Visually guided movements suppress subthalamic oscillations in Parkinson's disease patients

Abstract

There is considerable evidence that abnormal oscillatory activity in the basal ganglia contributes to the pathogenesis of Parkinson's disease. However, little is known regarding the relationship of oscillations to volitional movements. Our goal was to evaluate the dynamics of oscillatory activity at rest and during movement. We performed microelectrode recordings from the subthalamic nucleus (STN) of patients undergoing deep brain stimulation surgery. During recordings, the patients used a joystick to guide a cursor to one of four targets on a monitor. We recorded 184 cells and 47 pairs of cells in 11 patients. At rest, 26 cells (14%) demonstrated significant oscillatory activity, with a mean frequency of 18 Hz. During movement, this oscillatory activity was either reduced or completely abolished in all of the cells. At rest, 18 pairs (38%) of cells in five patients exhibited synchronized oscillatory activity, with a mean frequency of 15 Hz. In 17 of the 18 pairs, both of the cells exhibited oscillations, and, in one pair, only one of the cells was oscillatory. These synchronized oscillations were also significantly decreased with movement. There was a strong inverse correlation between firing rates and oscillatory activity. As the firing rates increased with movement, there was a decrease in oscillatory activity. These findings suggest that visually guided movements are associated with a dampening and desynchronization of oscillatory activity in STN neurons. One possible explanation for these observations is that the increased cortical drive associated with movement preparation and execution leads to a transient dampening of STN oscillations, hence facilitating movement.

Figure 1.

A, Behavioral task. B, Neuronal recordings from the STN with subjects' respective joystick movements at rest and during movement. The top traces in each panel represent deflection of the joystick along one axis. C, D, Representative action potentials (top), autocorrelogram (middle), and interspike interval histogram (bottom) for a relatively well isolated unit and a multiunit recording.

Figure 2.

A-D, Representative autocorrelograms (A) and cross-correlograms (B) during movement and at rest with their respective power spectra from a relatively well isolated unit and from a multiunit recording (C, D).
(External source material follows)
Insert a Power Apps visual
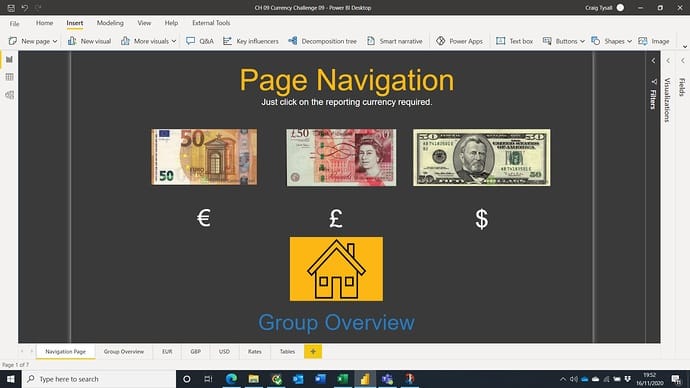click(459, 41)
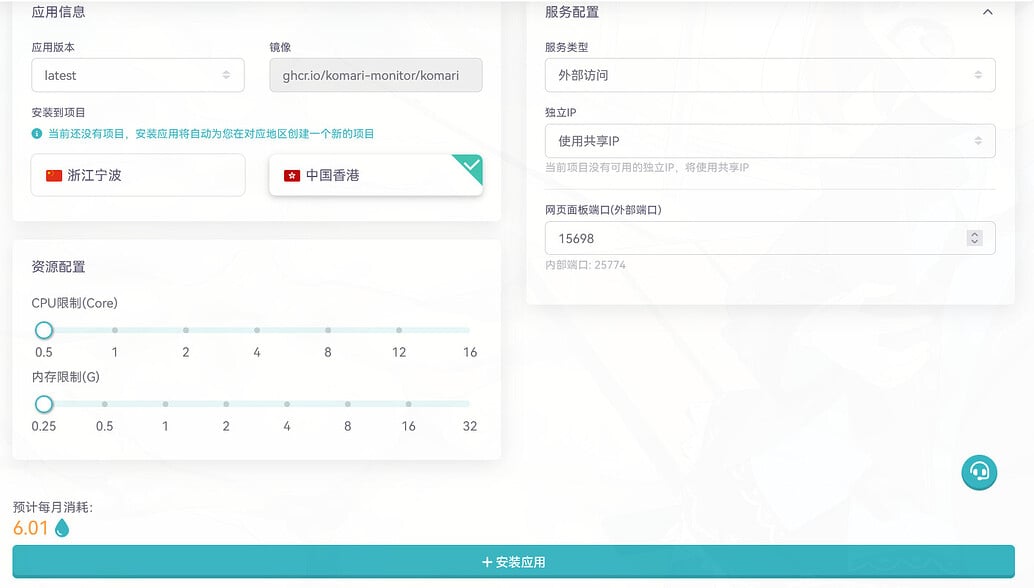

Note the presence of a slope at the edges of the correlograms, caused by a slow drift in the recorded firing rates. The frequency (F, Freq) of the statistically significant peaks and their SNRs (S) are shown in the top right corners of the power spectra. Cond Rate, Conditional rate, the rate at which the firing from one cell relates to itself (autocorrelogram) or another cell (CC).

Figure 3.

A, Scatter plot of mean power during movement versus at rest. The diagonal line represents the null hypothesis of no change in oscillations during movement. B, Mean power of autocorrelograms and cross-correlograms at rest and during movement. Error bars indicate SEM. C, The maximum SNR of the power spectrums and the average neuronal firing rates aligned to the start of movement (0 msec). ^*p < 0.05, statistically significant changes of neuronal firing rate from baseline (paired t test). D, Correlation of firing rates and the power of oscillatory activity.